:: PROVIDED PASSAGE ::
The spatial structure of the maps of both stages is similar and in adequacy with the spatial structure of CWI. The limestone plateaus, the south facing slopes, and the western part of the area have the earliest phenology overall. The northern and eastern part of the area, as well as the bottom of the valley (especially those located in the north eastern part of the area) show delayed phenology. The largest amplitude was found for the véraison stage, which is similar to the results from phenology monitoring (Figure 10). However, the spatial modeling reduces the amplitude across the area, compared to real observations from 9 to 6 days for mid-flowering dates and 13 to 9 days for mid-véraison dates.

Validation of phenological maps

To validate the phenology maps, an extraction of the pixel value at the location of each temperature sensor was carried out for each year, for flowering and véraison. Results were compared to phenology observations. The average RMSE is 2.3 days ± 0.7 for flowering and 3.5 days ± 1.5 for véraison, which corresponds to a similar result for observations of flowering and véraison compared to modeled flowering and véraison dates calculated directly using temperature data collected with the thermistor probes (Table 2). Hence, no accuracy loss was detected with the spatial modeling procedure.

Discussion

Spatio-Temporal Temperature Analysis

Based on a large unprecedented dataset obtained by a high density network of temperature observations, important spatial amplitude of seasonal temperatures over this area was observed. An average of 320 degree-days of amplitude over the 7 years studied was found for CWI.

This study also underlines large spatial amplitude on minimum temperatures during the vegetative season and great inter-annual variation of maximum temperatures, which impacts the vintage effect. Hence, spatial temperature variability was more driven by minimum temperatures, while temporal (i.e., year-to-year) temperature variability was more driven by maximum temperatures. Previous studies investigating temperatures at the vineyard scale have also shown great spatial temperature variability (Quénol et al., 2004; Bonnardot et al., 2012; Bonnefoy, 2013; Cuccia, 2013). These studies highlighted the impact of relief or local parameters such as water bodies on temperature distribution. This study shows not only the impact of relief, but also latitude and longitude. It confirms that great spatial thermal amplitude at local scale is well connected with local environment, as was also shown by Quénol et al. (2014) and Neethling et al. (2019).

Daily temperature analysis showed large spatial amplitude, especially on minimum temperatures. Spatial structure varies from day to day depending on the weather type, which confirms findings of other studies at the local scale (Madelin and Beltrando, 2005). The distribution of temperatures varies according to the atmospheric situation. Lower scale temperatures are also dependent on higher climatic scales. To explain the distribution of daily temperatures, it is necessary to study synoptic situations and their consequences on temperature distributions at the local scale. A preliminary study, based on data from this network over the period 2012–2015, showed an influence of weather types (Cantat et al., 2012) and atmospheric circulation patterns (Hess and Brezowsky, 1952) on the spatial and temporal daily variability (Eveno et al., 2016). This methodology was previously used is several studies to identify spatial climate variability (Douvinet et al., 2009; Planchon et al., 2009). Preliminary results in our study site show that great amplitude on minimum and maximum temperatures seems to result from northwest/north circulation, but also that warm weather induces great daily spatial amplitude on minimum temperature. These results need to be confirmed over the duration of the project with the use of appropriate statistical tools.

:: WRITTEN INSTRUCTION 1 ::
Duplicate the stretch of the vineyard temperature passage from "To validate the" through "spatial modeling procedure.".
:: WRITTEN INSTRUCTION 2 ::
Translate this sentence from the vineyard temperature passage into French: "Hence, no accuracy loss was detected with the spatial modeling procedure."
The data that comes next has no connection to the vineyard temperature passage.

:: DATA BLOCK ::
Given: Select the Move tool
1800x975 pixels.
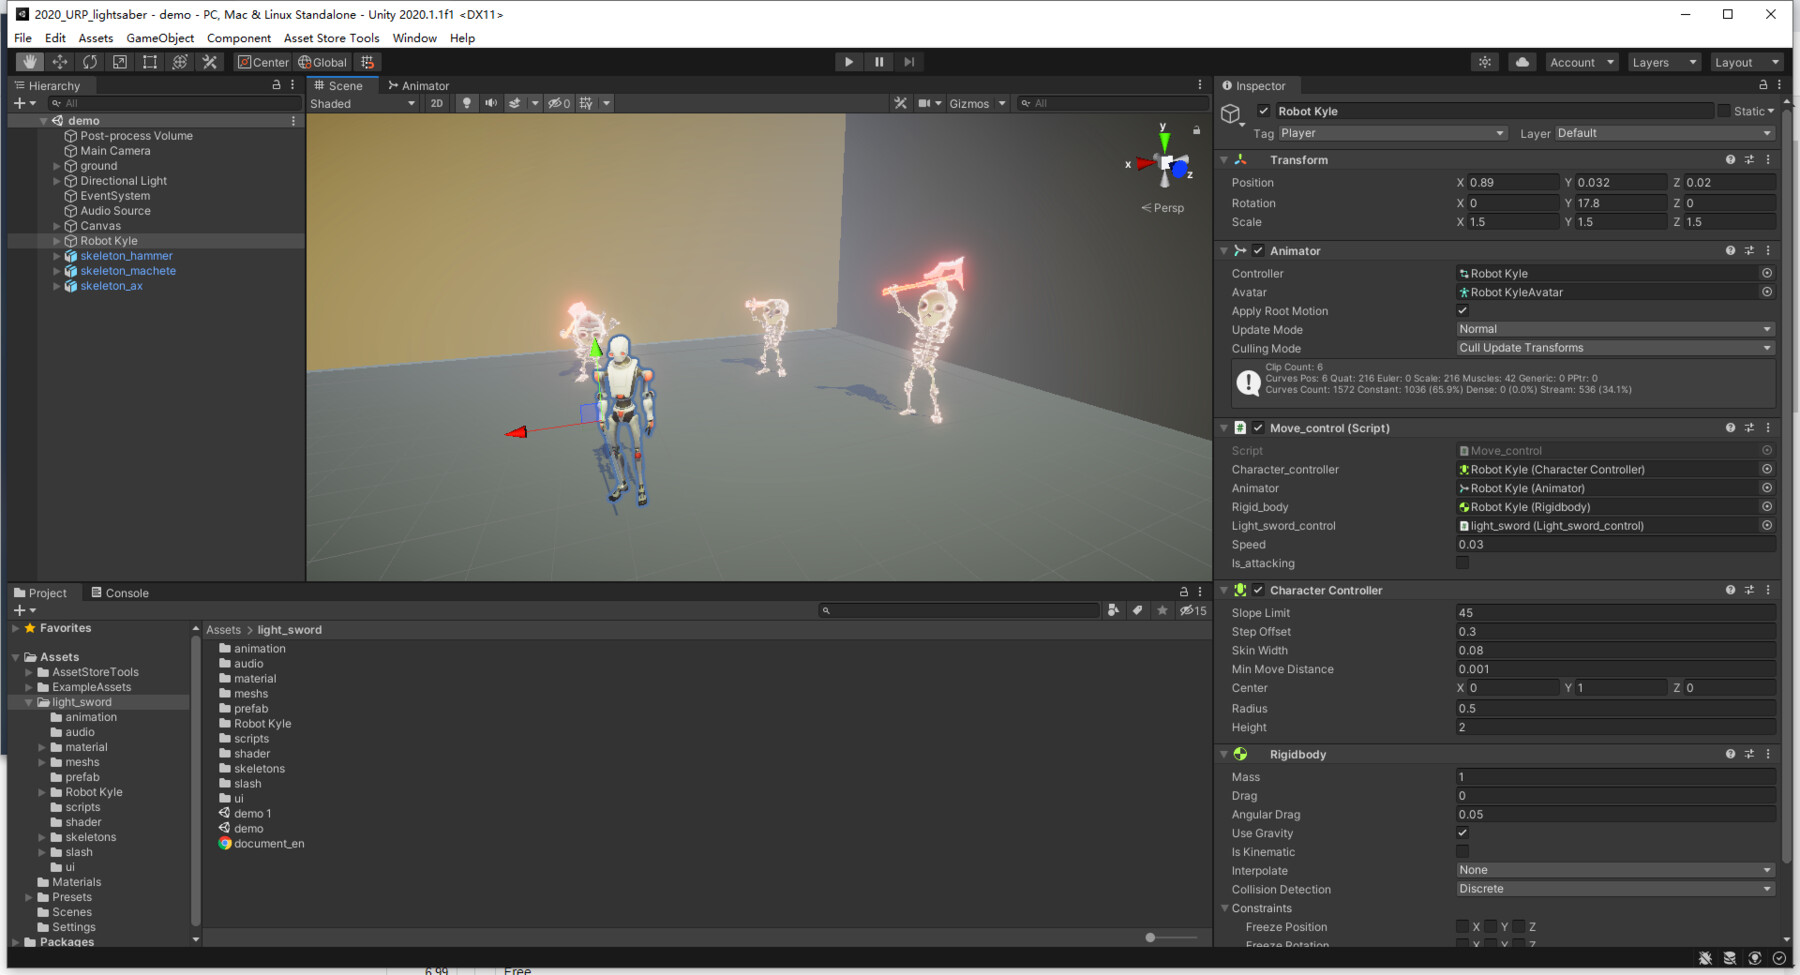Looking at the screenshot, I should [x=60, y=61].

:: COMPLETE ANSWER 1 ::
To validate the phenology maps, an extraction of the pixel value at the location of each temperature sensor was carried out for each year, for flowering and véraison. Results were compared to phenology observations. The average RMSE is 2.3 days ± 0.7 for flowering and 3.5 days ± 1.5 for véraison, which corresponds to a similar result for observations of flowering and véraison compared to modeled flowering and véraison dates calculated directly using temperature data collected with the thermistor probes (Table 2). Hence, no accuracy loss was detected with the spatial modeling procedure.

:: COMPLETE ANSWER 2 ::
Ainsi, aucune perte de précision n'a été détectée avec la procédure de modélisation spatiale.